(EXERCISE REQUIREMENTS)
In the records, find every line with the word "help" and copy it out.

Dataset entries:
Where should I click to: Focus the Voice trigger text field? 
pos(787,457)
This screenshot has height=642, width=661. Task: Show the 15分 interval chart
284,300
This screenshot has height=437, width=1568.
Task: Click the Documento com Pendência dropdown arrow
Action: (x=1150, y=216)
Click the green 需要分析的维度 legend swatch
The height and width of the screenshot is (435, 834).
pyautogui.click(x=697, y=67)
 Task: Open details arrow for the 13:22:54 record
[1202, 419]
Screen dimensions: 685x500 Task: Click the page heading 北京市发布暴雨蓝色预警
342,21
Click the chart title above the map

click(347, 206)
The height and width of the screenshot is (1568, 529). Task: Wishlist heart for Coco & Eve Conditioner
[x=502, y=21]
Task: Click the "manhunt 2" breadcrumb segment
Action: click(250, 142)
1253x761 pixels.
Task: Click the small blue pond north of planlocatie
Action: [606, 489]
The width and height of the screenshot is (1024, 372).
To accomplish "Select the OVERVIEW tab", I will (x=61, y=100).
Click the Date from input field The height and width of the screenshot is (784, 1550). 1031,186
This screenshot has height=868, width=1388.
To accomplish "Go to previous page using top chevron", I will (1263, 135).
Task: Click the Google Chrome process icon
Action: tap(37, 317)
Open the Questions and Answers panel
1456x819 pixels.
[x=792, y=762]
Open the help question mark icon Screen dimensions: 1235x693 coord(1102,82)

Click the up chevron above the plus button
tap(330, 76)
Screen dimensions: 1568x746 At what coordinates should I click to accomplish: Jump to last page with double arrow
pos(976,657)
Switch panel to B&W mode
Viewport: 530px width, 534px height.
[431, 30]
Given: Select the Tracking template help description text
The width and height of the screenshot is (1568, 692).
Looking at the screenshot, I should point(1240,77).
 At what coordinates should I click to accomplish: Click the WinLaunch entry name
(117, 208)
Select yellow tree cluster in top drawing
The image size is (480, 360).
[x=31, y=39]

(PROBLEM SOLUTION)
Open the help question mark icon Screen dimensions: 1235x693 coord(1102,82)
Given: Select the Tracking template help description text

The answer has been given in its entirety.